Now there are three types of diversity to consider. The first is alpha-diversity, which means simply the number of species in a given place. As we see it has gone up by 50% in all three areas, from two to three species. Yay, more diversity! This is what Pyron proudly points at in Florida.

What is lost, however, is beta-diversity or turnover, that is the heterogeneity you observe as you move between areas. It was very high originally, as every area had its unique species, but now it has been wiped out entirely. Beta-diversity in the second diagram is precisely zero. Under the first scenario a squarelander can go on a holiday trip to roundland and admire the unique flora of that part of the world; under the second scenario they will travel to roundland and merely see the same few weeds that they have growing in their own front yard back home.
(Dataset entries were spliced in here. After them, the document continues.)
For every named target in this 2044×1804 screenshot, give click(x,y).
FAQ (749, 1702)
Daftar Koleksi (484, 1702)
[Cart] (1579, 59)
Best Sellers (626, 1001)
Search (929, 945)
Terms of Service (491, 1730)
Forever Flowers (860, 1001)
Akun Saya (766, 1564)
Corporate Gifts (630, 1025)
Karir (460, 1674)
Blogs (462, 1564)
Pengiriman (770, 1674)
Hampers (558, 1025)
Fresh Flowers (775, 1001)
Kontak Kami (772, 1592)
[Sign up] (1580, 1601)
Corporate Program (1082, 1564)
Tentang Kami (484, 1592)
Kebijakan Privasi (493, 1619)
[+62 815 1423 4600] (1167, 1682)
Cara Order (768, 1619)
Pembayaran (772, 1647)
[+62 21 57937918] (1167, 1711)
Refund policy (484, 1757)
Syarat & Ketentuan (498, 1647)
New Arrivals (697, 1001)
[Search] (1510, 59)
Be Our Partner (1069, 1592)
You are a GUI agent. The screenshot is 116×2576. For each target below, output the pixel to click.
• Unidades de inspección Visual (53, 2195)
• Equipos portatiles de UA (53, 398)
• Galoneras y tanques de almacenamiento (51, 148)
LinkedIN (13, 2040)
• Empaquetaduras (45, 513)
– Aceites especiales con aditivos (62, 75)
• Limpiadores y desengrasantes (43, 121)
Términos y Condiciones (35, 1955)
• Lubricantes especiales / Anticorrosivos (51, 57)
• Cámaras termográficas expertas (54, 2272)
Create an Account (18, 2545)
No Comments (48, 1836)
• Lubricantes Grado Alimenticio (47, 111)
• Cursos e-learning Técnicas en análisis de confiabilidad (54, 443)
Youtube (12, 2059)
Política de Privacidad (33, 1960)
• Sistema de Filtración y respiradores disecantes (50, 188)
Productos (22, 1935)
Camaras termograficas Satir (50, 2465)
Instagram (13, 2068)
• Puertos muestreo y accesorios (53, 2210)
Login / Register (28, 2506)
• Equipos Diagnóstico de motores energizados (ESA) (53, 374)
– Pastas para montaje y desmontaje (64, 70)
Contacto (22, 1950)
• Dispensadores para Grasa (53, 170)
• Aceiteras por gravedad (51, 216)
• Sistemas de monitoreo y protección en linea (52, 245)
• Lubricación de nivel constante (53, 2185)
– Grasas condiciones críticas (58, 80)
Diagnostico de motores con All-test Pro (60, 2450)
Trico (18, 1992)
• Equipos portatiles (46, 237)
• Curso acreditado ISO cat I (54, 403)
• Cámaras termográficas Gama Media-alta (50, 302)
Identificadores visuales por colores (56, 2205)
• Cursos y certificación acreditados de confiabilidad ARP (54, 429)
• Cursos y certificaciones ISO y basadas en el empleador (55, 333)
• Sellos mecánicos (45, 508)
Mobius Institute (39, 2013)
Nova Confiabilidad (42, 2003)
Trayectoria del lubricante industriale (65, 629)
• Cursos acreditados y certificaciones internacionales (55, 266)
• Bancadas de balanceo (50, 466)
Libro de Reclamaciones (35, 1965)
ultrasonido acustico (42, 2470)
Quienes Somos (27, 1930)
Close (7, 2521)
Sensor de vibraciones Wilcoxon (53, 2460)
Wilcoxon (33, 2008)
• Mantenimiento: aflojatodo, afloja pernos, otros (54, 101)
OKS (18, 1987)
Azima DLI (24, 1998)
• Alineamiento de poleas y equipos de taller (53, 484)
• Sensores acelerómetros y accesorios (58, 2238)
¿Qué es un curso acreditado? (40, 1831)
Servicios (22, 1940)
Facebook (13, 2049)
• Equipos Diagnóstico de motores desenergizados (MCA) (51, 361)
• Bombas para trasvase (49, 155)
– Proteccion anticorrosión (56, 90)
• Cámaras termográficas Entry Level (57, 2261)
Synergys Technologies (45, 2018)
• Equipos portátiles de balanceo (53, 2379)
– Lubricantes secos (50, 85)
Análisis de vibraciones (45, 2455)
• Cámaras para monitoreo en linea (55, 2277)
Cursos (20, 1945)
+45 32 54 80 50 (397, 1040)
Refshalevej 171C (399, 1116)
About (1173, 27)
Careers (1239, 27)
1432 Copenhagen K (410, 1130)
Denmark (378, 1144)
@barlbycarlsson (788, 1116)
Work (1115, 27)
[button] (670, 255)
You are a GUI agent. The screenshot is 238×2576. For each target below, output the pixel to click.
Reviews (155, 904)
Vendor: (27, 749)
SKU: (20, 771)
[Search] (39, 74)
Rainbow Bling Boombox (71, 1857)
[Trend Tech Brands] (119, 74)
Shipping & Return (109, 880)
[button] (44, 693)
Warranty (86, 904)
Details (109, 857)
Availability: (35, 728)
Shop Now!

And the endemic plants of hexagonland have all gone extinct, a 100% loss of that area's irreplaceable evolutionary history.

(Note that beta-diversity would also be zero if all six species survived everywhere. But that is clearly not a realistic assumption, as it would require each area to have such a high carrying capacity that they should each have evolved more than two species to begin with. We would not expect that all the plant species of the world could survive next to each other in, say, Patagonia, even if they were all introduced there.)

Finally, in our example global diversity has of course also been reduced, by 50%. So yeah, great to have more alpha-diversity in Florida, but does that make up for a massive net loss in both beta-diversity and global diversity? The argument seems rather misguided.